The techniques that we used to obtain our possibility and impossibility results (for the "no signatures" case) are also a significant contribution of this paper.

To prove the impossibility result (1), one cannot use a standard partitioning argument: all the processes except the writer are given atomic [1, n]-registers that all processes can read, and the writer is given a [1, n-1]-register that all the readers except one can read; thus it is clear that the system cannot be partitioned.

So to prove this result we use an interesting reductio ad absurdum technique.
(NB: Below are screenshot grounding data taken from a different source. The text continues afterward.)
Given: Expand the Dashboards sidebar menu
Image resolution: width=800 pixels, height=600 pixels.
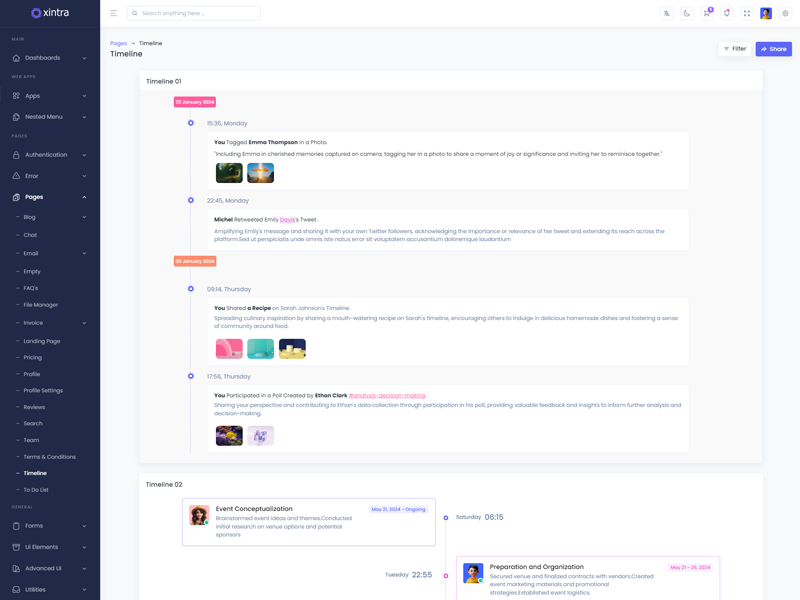Looking at the screenshot, I should pyautogui.click(x=50, y=58).
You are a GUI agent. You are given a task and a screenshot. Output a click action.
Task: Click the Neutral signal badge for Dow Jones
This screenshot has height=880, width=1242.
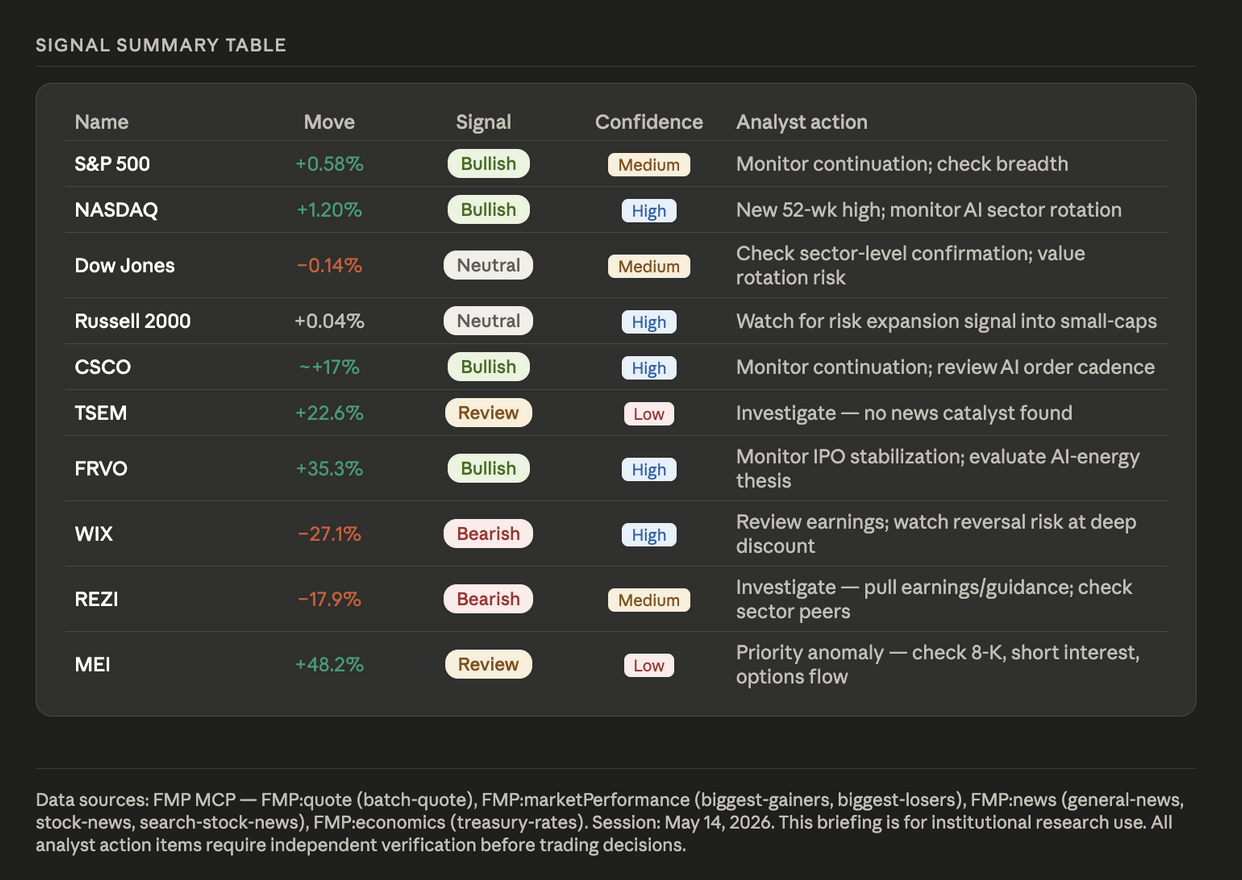(488, 265)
Starting from an alleged implementation of [1, n]-register from [1, n-1]-registers, we consider a run where the implemented register is initialized to 0, the writer completes a write of 1, and then a reader reads 1. By leveraging the facts that: (1) in each step the writer can read or write only [1, n-1]-registers, (2) the writer may crash, (3) one of the readers may be malicious, (4) and there are at least 3 readers, we are able to successively remove every read or write step of the writer (one by one, starting from its last write operation) in a way that maintains the property that some correct reader reads 1 and at most one process in the run is malicious. As we successively remove the steps of the writer, the identity of the process that reads 1, and the identity of the process that may be malicious, keep changing. By continuing this process, we end up with a run in which the writer takes no steps, and yet a correct reader reads 1.

<sup>&</sup>lt;sup>1</sup> That is, in every run of  $I_n$  where the writer is correct or no reader is malicious, correct processes complete all their operations.
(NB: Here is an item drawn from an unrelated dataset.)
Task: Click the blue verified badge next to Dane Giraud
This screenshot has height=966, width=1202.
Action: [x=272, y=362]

<sup>&</sup>lt;sup>2</sup> In fact it is slightly stronger than this: write operations are unconditionally "wait-free", only read operations may block if the condition is not met.

Note that this proof is reminiscent of the impossibility proof for the "Two generals' Problem" in message-passing systems [7]. In that proof, one leverages the possibility of message losses to successively remove one message at a time. The proof given here is much more elaborate because it leverages the subtle interaction between crash *and* malicious failures that may occur at different processes.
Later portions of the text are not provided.